Aquello fue ya demasiado. Natalia aprovechó que soltaban las cajas para empezar a torturarla haciéndole cosquillas.

-         Serásssss....... –masculló echándole encima el guante -. Cuantas veces te tengo que decir que el que juega con fuego....

-         Jajajaja... Pues quiza ya me queme un poco.... Jajajaja... el dia de la pelirroja esa .... –Alba solía pincharle recordando aquella anécdota, pues había descubierto que se ruborizaba cuando se lo recordaba y le encantaba ver aquel sentimiento en su rostro. Le parecía muy tierno. Claro que eso sí que no se lo decía-.

-         ¿y tu qué hacías mirando?... ¿eh? –se defendió Natalia, con mirada provocativa.

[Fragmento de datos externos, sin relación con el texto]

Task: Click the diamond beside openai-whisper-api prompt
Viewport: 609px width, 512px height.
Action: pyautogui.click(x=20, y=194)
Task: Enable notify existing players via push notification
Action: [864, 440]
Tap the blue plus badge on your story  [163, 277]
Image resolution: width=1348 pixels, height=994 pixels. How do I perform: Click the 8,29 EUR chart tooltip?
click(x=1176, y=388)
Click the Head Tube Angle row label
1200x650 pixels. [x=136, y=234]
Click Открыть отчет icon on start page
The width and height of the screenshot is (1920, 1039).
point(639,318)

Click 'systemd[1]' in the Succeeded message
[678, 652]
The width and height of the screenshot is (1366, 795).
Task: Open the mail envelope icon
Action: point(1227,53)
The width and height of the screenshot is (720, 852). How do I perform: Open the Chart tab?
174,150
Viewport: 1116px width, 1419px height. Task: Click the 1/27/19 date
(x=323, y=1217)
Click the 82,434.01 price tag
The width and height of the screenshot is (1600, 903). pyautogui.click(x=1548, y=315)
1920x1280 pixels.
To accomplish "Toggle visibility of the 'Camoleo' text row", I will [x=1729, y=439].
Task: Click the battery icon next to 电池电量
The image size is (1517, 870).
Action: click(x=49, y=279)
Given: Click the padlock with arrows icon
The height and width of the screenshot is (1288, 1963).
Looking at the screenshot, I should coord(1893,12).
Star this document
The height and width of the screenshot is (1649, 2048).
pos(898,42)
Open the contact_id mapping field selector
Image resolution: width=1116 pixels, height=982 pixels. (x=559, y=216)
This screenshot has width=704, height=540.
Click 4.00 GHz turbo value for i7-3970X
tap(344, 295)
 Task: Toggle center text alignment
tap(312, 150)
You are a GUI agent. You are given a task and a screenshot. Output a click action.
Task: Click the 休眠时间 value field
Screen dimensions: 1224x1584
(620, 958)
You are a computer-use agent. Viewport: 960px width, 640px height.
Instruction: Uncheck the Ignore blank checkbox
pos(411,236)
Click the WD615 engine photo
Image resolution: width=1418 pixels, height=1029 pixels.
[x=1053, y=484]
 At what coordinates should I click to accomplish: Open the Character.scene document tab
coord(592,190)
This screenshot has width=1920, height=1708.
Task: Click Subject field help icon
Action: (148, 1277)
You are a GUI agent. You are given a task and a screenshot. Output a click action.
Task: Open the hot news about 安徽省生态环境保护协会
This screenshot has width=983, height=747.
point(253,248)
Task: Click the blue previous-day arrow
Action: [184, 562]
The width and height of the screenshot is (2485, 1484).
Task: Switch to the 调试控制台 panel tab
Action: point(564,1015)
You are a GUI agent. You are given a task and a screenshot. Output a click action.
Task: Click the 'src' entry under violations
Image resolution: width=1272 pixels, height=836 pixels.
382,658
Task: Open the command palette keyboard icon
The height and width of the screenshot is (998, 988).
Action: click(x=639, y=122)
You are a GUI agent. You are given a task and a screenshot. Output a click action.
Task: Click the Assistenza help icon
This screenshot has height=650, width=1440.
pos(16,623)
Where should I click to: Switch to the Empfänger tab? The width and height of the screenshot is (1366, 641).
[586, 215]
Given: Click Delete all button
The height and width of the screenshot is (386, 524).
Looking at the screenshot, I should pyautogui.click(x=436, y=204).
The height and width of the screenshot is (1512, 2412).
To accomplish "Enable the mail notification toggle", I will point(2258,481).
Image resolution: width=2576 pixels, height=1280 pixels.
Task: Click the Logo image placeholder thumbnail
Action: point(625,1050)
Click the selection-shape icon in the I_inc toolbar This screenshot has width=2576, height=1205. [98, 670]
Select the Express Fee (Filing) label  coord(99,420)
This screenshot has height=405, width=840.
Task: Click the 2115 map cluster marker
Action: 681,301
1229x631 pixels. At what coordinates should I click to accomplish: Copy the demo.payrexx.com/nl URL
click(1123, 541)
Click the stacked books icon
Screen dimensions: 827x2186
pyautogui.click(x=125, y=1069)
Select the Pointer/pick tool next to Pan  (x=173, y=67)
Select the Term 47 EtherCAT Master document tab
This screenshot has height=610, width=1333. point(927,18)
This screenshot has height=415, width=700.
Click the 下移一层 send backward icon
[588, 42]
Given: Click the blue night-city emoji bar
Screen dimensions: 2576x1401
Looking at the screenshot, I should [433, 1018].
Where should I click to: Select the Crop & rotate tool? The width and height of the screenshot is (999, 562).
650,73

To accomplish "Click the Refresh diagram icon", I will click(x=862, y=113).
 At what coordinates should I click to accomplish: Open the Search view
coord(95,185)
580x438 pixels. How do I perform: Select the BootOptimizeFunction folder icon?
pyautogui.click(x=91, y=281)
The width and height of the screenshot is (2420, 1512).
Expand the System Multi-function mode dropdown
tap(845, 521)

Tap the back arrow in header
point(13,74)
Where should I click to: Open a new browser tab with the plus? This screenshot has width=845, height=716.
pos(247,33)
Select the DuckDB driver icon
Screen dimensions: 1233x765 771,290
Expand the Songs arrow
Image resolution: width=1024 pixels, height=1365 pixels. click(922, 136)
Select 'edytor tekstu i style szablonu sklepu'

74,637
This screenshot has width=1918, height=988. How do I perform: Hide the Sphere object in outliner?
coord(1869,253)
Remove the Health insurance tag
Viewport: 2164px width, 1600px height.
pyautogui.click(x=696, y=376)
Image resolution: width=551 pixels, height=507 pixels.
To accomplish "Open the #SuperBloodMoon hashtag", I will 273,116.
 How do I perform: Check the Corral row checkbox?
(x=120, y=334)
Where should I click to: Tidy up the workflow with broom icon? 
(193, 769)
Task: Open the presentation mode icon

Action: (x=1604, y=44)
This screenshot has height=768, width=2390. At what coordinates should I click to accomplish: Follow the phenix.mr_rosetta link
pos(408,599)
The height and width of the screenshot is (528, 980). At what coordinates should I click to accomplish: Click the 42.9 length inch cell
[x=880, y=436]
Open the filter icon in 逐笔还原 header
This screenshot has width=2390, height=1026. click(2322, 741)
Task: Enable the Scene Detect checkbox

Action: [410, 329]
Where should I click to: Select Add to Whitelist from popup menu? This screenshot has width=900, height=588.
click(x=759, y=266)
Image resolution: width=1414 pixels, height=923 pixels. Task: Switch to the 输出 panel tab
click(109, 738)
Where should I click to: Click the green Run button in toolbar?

- ¿Qué otra cosa iba a hacer?... No te escondías precisamente –le soltó Alba que ya no podía retroceder más para que dejara de hacerle cosquillas-.

-         Mira que eres mala conmigo –le dijo Natalia deteniéndose para por fin liberarla y recobrar el aliento-.

-         Eso supongo que depende de los ojos con que lo mires –le contestó con una dulce sonrisa -.

Sin darse cuenta ambas se habían quedado muy juntas. Alba ya estaba contra la pared, Natalia a dos escasos pasos de su cuerpo. En cuanto se dio cuenta de que se estaba quedando embobada mirando sus labios, Natalia recobró el control y se separó de ella.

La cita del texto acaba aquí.